@FeliApple: but the whole purpose of iOS 12 is to improve performance on older devices. Have you seen iOS 12 on the 6 year old iPhone 5s and original iPad Air?
I agree with others that you are missing out but I also get why you’re hesitant to upgrade.
Anything with 2 GB of RAM will run like new on iOS 12. My iPhone SE definitely feels like it’s new again.
iOS 12's performance is probably fine, maybe slightly worse (It is a very positive exception in that regard). Battery life is probably really low, if compared to iOS 9.
I have never seen a 5s on iOS 12. The only 5s I have used is now used by a family member and is running the original iOS 8 (bought late, it came from iOS 8 from factory). This is absolutely an anecdotal experience, but a family member has a 5s on iOS 12 and said that its battery was busted, worked poorly (at least on iOS 11) and it was too old. I told him that that was most likely false. The sole culprit of his phone working like that is the iOS update. I haven't tried it. Maybe iOS 12 improved it, I don't know. (I doubt it improved the battery life).
What I have seen and tried, is a 6+. Now, yes, I know: this is due to the anemic 1GB of RAM. This is probably a fringe case, just like the iPad 3 was (A5X didn't have enough power for a Retina display).
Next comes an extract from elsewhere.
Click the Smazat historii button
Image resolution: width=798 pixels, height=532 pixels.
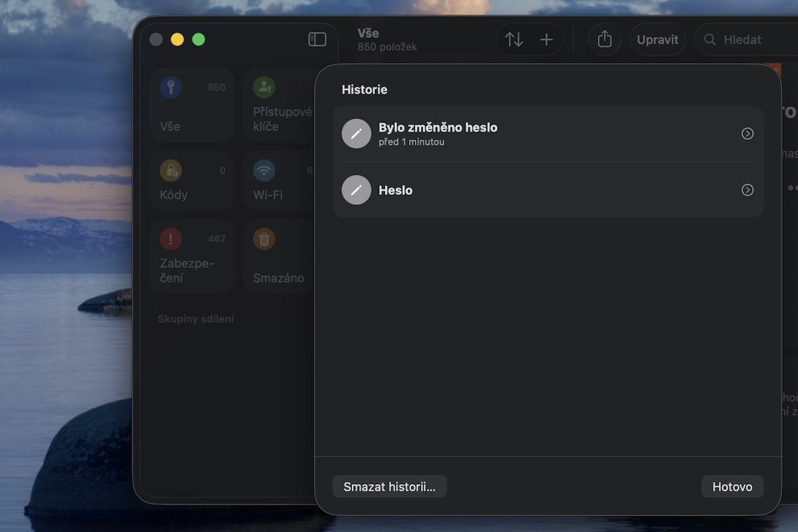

Battery life was two things: decent, if you take into account the amount of hours that it was getting with no context at all (which were around 7), and absolutely terrible, if you take into account what an actual non-updated plus should have gotten: I used a 7+ for a year (phone which I'd still be using, if it weren't for the fact that it's camera is broken, and after Apple outright refused to fix it, I was tired of it, and went back to my 6s), and I was getting 10-12 hours of usage. Also, performance was awful. Took ages to load and crashed all the time.
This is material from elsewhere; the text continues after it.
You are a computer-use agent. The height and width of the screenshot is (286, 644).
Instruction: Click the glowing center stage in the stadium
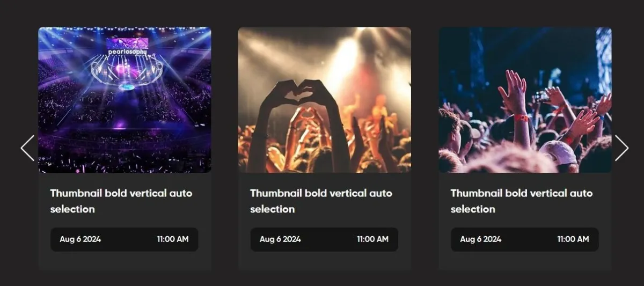(x=127, y=86)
Same with the iPhone 7:A friend has one on iOS 12. Performance? Amazing. Faster than my 6s on iOS 9 in all regards. Battery life: Exactly the same on iOS 10... Half of what I'm getting on iOS 12.
It seems that Apple can't get everything right. When it manages to improve performance, it destroys battery life. Otherwise, it destroys everything.
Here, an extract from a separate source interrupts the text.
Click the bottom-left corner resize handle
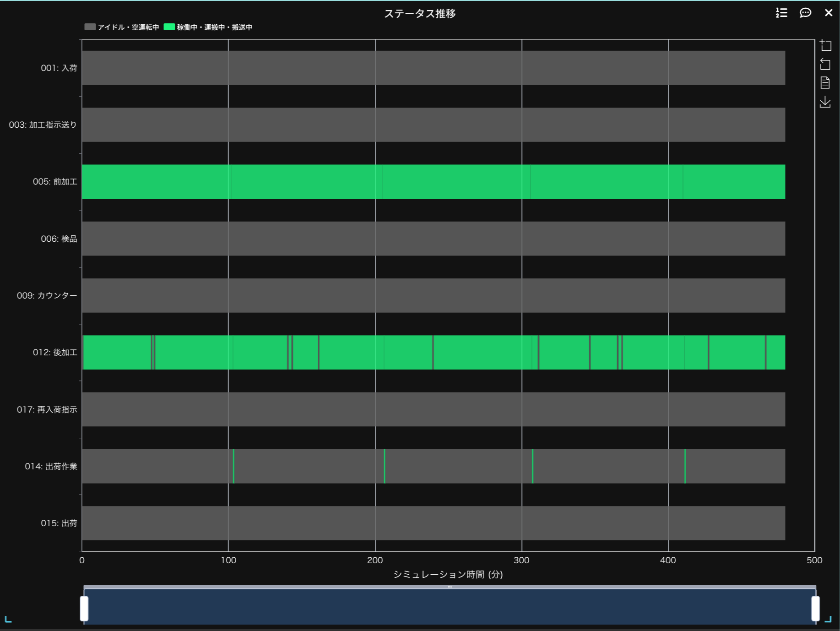The image size is (840, 631). pos(8,620)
I know what you are saying with performance. My iPhone 4 and iPad 3 were ruined by the last supported software updates as well. On iOS 12, I was reluctant to upgrade my older 5s and older iPhone 6, but glad I did.
Overall both devices are far more useful, and actually are quicker in some functions than before. I would suggest looking into reviews for your device in iOS 12, and confirm for yourself before making the change.
I don't want this to seem that I'm trolling or being negative on purpose, but I have always had the same gripe with reviews: Do people know how should their devices be working? I think people forget about how fast their devices were on the original iOS versions. (This probably applies only to battery life on iOS 12, as I said, performance is probably fine)
I will illustrate: I have seen people here say the iPhone 5c on iOS 10 is absolutely flawless.
I have it on iOS 9. It is great, actually, compared to what I should expect of a 32-bit device updated two versions of iOS. But it has absolutely no comparison to iOS 7. The keyboard has mild lag; is it absolutely unusable? No, actually, far from it, but it is there. Apps crash? No, but they take 3-4 times longer to load than what my iPod Touch 5G on iOS 6 takes. (One little fun fact: the iPod Touch is slightly faster on app launch than my 6s - yes, negligibly so, but faster indeed. That's how good iOS 6 was).
Back to the 5c: battery life. Atrocious. It should be around the same than the 5s. Furthermore, I have read that it should even have a slight edge over the 5s I was using, and the 5s had no Low Power Mode (It's on iOS 8, LPM was added on iOS 9). Well... It is horrible. 5-6 hours with Wi-Fi and light use with LPM since 100%, and 3 hours with LTE and outdoor brightness, again, LPM all along. I should be getting double with LTE, and 3 more hours with Wi-Fi. Everyone here says the 5c on iOS 10 is fine, battery life is decent, and that iOS 10 is a great surprise because of performance (arstechnica wrote a review saying that. I bet they didn't try one on iOS 7).
After writing the previous line, I looked up the review and skimmed through: it compares it to... iOS 9. And it even has worse app launch results than iOS 9: not a single one under a second. My iPod Touch 5G and 6s launch apps in under 0.8. My 5c is almost double that, and in some cases, more; yet I have read people saying iOS 10 was flawless and I should update without a sliver of a doubt, even if I were on iOS 7.